◆ **Instructions for the task**
Return, with both end lines included, exactly what the data below holds from the line with "This screenshot has" through the line with "Where should I click to: Click the browser", though not the pictures.

◆ **Material supplied**
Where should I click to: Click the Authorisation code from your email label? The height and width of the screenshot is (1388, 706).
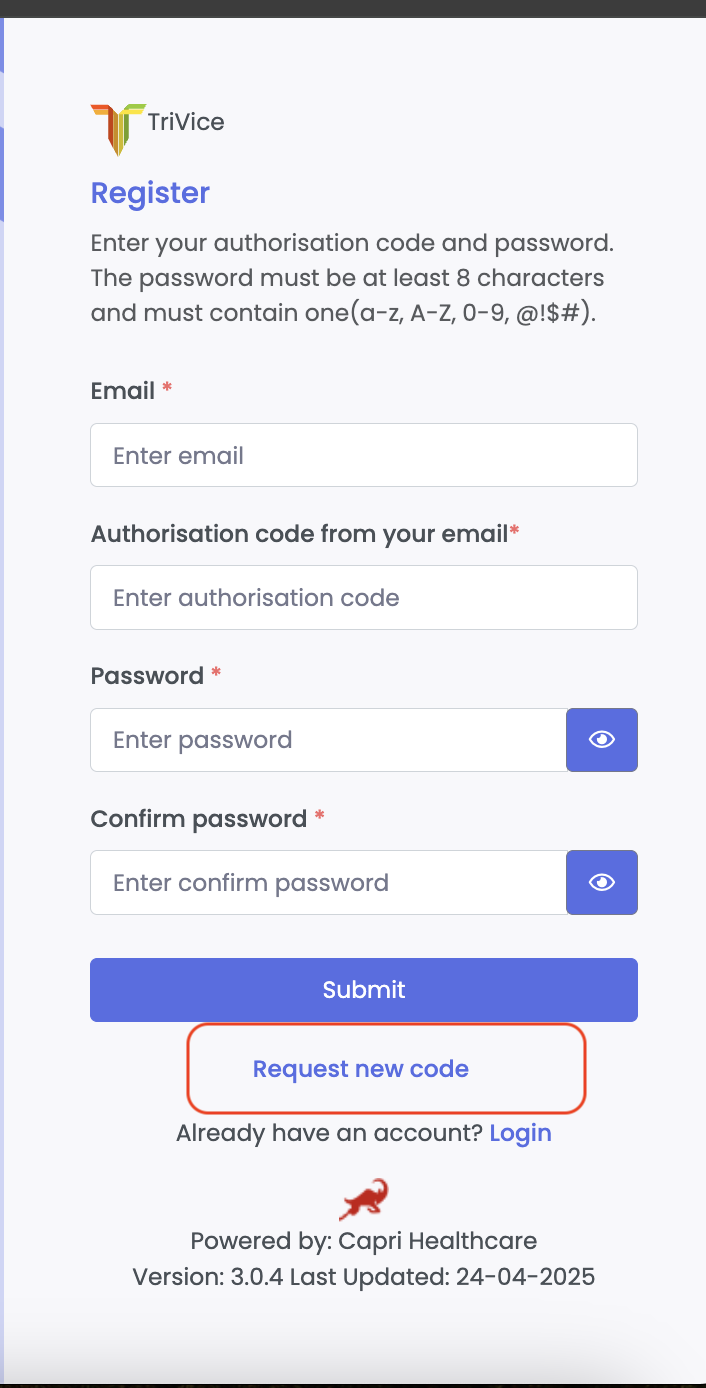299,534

--

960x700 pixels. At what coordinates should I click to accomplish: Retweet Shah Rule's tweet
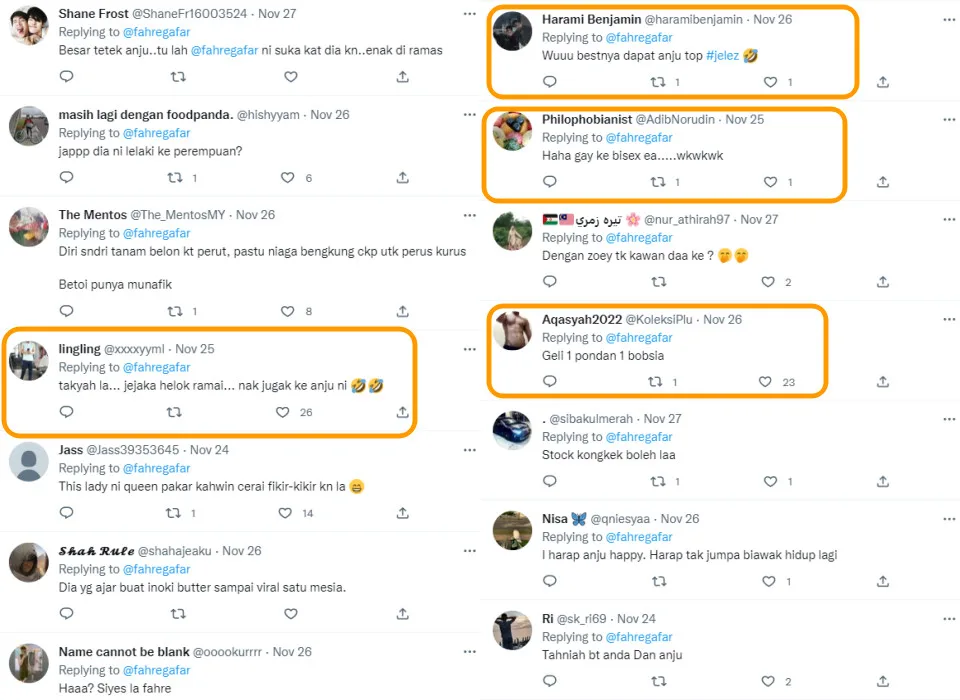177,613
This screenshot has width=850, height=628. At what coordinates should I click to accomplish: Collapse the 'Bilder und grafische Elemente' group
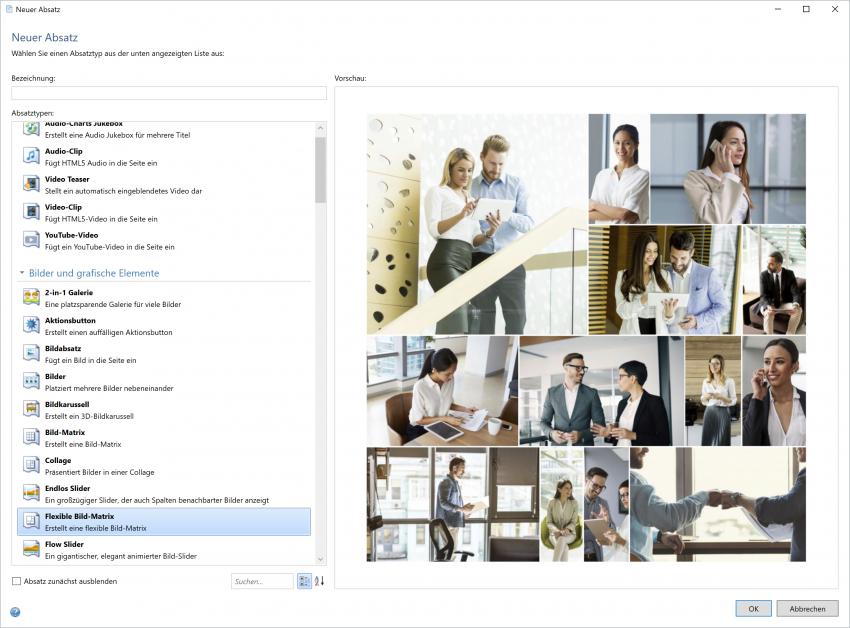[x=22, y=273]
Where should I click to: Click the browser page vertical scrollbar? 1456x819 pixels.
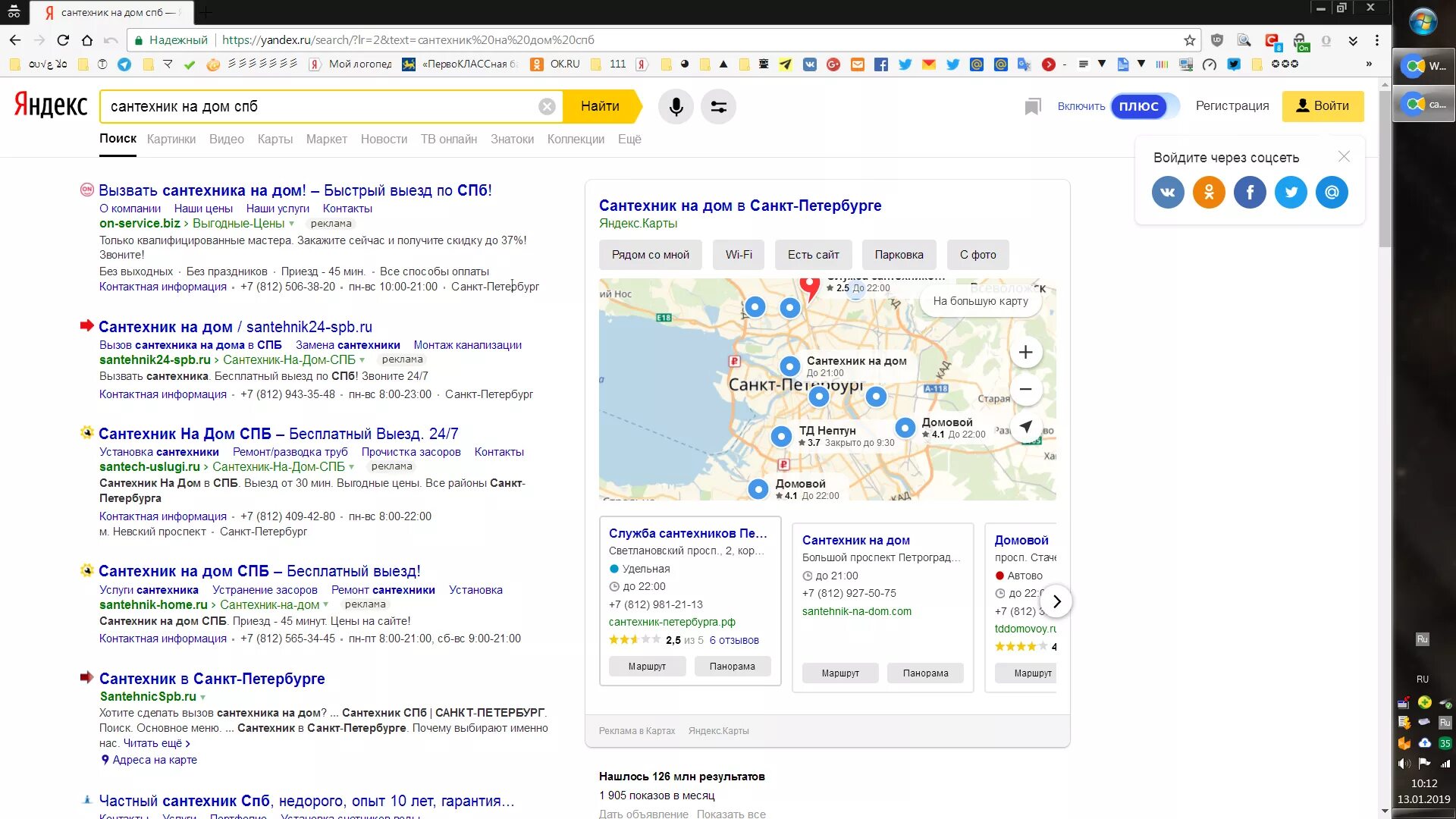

◆ **Answer box**
This screenshot has width=850, height=628. At what coordinates should I click to accomplish: Collapse the 'Bilder und grafische Elemente' group
[x=22, y=273]
Where should I click to: Click the browser page vertical scrollbar? 1456x819 pixels.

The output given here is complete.